* Task prompt
As soon as the line containing "Канцтовары, бумага, хозтовары (502, 146)" appears in the material below, start returning lines exactly, and end with the line containing "Не забудь купить".

* Material supplied
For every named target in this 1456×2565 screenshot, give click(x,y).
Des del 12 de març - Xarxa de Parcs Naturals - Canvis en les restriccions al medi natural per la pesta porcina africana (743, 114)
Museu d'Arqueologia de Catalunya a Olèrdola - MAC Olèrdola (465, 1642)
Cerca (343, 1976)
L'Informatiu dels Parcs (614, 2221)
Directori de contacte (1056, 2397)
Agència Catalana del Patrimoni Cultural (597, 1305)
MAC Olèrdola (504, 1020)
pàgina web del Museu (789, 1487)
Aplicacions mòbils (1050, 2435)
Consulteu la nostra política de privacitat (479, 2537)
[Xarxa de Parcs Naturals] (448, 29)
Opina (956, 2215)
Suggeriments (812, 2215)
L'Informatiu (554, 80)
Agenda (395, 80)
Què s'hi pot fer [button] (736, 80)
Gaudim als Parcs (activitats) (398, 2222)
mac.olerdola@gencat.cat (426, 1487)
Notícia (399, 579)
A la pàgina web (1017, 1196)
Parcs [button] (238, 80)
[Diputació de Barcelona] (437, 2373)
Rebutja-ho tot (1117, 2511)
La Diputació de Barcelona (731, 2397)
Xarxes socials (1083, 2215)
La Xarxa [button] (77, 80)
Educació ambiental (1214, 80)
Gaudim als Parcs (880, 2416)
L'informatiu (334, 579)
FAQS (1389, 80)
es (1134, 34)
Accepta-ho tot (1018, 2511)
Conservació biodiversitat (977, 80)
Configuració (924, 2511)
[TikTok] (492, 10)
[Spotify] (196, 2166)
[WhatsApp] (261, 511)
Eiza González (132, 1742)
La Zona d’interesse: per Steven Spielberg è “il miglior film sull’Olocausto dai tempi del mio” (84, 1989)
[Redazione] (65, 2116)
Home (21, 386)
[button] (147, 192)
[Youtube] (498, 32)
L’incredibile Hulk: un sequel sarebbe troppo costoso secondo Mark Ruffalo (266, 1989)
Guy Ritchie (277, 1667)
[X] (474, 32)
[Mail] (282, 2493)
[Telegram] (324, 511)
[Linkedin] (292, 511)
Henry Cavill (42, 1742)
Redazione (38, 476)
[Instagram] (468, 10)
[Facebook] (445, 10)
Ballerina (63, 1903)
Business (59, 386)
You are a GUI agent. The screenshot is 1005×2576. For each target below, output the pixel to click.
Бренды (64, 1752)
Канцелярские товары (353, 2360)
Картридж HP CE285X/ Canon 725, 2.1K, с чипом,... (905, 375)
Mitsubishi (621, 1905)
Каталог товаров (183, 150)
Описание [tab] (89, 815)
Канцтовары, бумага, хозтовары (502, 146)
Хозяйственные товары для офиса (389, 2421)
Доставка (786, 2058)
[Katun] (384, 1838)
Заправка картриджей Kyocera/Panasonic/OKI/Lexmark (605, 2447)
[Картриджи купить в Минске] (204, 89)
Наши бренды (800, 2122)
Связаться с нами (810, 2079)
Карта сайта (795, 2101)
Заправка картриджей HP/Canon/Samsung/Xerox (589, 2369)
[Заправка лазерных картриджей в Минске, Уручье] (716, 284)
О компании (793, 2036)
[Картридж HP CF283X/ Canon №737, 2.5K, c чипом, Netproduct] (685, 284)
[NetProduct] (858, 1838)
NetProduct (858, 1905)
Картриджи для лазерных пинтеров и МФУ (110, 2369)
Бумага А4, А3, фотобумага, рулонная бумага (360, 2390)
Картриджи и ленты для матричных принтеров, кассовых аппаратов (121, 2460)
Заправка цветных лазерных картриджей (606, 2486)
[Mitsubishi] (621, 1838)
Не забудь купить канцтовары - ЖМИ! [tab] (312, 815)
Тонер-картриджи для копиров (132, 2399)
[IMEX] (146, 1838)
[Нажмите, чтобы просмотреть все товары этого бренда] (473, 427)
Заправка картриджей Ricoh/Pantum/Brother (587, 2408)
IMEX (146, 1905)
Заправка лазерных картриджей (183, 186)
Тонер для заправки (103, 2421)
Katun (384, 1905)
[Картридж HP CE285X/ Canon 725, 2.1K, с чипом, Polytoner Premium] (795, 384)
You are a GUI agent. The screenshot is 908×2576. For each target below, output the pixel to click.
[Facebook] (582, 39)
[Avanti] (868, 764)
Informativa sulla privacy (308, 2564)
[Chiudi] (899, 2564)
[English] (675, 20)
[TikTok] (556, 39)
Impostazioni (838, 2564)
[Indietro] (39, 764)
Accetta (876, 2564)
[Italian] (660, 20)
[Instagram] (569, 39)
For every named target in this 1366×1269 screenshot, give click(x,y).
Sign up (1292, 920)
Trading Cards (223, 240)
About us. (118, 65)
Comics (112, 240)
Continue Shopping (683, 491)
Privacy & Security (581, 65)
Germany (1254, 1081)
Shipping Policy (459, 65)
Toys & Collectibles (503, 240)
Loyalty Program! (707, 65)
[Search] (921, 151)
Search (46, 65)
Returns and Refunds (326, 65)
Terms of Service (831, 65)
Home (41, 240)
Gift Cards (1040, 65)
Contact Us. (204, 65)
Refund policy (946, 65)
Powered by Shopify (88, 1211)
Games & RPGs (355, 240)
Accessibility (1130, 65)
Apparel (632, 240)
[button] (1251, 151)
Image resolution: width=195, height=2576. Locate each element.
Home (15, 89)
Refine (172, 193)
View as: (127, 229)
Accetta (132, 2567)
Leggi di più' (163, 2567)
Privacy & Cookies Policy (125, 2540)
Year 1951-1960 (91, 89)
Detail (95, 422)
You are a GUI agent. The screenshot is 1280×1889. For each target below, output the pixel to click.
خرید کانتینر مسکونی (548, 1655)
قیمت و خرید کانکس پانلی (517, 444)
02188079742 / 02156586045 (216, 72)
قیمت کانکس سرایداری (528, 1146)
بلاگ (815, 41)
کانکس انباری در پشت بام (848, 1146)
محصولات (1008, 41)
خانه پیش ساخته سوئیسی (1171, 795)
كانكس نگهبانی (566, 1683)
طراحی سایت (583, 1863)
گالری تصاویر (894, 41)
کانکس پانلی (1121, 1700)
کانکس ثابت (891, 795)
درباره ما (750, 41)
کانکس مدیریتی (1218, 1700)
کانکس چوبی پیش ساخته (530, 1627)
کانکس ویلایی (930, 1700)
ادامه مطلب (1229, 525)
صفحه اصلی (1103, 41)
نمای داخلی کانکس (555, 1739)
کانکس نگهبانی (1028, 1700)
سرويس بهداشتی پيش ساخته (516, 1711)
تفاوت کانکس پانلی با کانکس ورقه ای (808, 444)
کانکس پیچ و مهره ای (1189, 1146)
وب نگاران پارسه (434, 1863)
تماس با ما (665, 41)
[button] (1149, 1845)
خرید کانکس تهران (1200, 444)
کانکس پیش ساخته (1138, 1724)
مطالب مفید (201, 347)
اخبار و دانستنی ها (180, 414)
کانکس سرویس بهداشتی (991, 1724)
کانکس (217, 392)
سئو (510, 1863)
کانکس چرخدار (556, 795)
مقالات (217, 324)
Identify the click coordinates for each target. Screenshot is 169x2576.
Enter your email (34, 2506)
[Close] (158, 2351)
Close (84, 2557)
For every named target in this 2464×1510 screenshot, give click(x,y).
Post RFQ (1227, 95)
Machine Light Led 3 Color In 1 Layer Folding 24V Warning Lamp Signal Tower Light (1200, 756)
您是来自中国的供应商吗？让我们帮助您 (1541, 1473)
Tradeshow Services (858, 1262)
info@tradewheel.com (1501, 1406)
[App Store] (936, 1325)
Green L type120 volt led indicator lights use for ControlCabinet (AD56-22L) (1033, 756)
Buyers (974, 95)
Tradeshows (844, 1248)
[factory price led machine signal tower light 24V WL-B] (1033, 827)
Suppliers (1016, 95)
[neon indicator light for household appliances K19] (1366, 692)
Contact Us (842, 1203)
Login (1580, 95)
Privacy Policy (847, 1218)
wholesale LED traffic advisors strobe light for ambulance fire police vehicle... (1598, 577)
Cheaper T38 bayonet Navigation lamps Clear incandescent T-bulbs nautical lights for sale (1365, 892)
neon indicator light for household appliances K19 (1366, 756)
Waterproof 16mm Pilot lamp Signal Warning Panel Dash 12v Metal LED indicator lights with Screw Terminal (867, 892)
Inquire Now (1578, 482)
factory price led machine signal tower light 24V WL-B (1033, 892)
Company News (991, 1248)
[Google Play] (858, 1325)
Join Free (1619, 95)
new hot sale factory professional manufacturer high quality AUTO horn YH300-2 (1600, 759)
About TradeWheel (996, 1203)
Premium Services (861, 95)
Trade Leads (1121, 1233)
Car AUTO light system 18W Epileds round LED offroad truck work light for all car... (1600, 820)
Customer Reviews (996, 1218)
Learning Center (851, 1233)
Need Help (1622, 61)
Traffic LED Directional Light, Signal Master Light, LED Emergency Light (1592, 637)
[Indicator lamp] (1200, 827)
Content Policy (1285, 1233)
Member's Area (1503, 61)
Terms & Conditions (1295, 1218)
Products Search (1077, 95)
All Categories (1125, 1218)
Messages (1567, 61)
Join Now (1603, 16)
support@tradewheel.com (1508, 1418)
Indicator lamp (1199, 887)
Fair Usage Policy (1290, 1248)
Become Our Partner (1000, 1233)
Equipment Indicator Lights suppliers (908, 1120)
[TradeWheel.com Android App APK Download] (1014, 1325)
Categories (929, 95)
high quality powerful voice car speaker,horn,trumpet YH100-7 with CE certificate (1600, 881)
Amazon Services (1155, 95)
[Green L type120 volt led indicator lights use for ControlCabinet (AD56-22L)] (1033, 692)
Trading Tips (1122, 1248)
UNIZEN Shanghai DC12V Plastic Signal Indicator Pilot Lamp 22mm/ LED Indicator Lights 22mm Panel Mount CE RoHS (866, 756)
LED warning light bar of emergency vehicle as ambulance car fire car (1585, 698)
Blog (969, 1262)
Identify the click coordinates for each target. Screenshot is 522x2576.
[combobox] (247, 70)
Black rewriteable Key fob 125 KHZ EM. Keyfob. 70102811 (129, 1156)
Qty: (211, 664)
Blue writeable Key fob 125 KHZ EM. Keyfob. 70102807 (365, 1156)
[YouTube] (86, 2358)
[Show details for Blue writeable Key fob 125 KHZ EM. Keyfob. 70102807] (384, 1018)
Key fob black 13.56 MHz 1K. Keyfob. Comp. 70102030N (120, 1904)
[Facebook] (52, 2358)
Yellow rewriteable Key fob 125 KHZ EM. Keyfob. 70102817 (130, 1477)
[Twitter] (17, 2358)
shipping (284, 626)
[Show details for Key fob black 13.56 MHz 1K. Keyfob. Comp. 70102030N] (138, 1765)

* Output for this task
Канцтовары, бумага, хозтовары (502, 146)
Хозяйственные товары для офиса (389, 2421)
Доставка (786, 2058)
[Katun] (384, 1838)
Заправка картриджей Kyocera/Panasonic/OKI/Lexmark (605, 2447)
[Картриджи купить в Минске] (204, 89)
Наши бренды (800, 2122)
Связаться с нами (810, 2079)
Карта сайта (795, 2101)
Заправка картриджей HP/Canon/Samsung/Xerox (589, 2369)
[Заправка лазерных картриджей в Минске, Уручье] (716, 284)
О компании (793, 2036)
[Картридж HP CF283X/ Canon №737, 2.5K, c чипом, Netproduct] (685, 284)
[NetProduct] (858, 1838)
NetProduct (858, 1905)
Картриджи для лазерных пинтеров и МФУ (110, 2369)
Бумага А4, А3, фотобумага, рулонная бумага (360, 2390)
Картриджи и ленты для матричных принтеров, кассовых аппаратов (121, 2460)
Заправка цветных лазерных картриджей (606, 2486)
[Mitsubishi] (621, 1838)
Не забудь купить канцтовары - ЖМИ! [tab] (312, 815)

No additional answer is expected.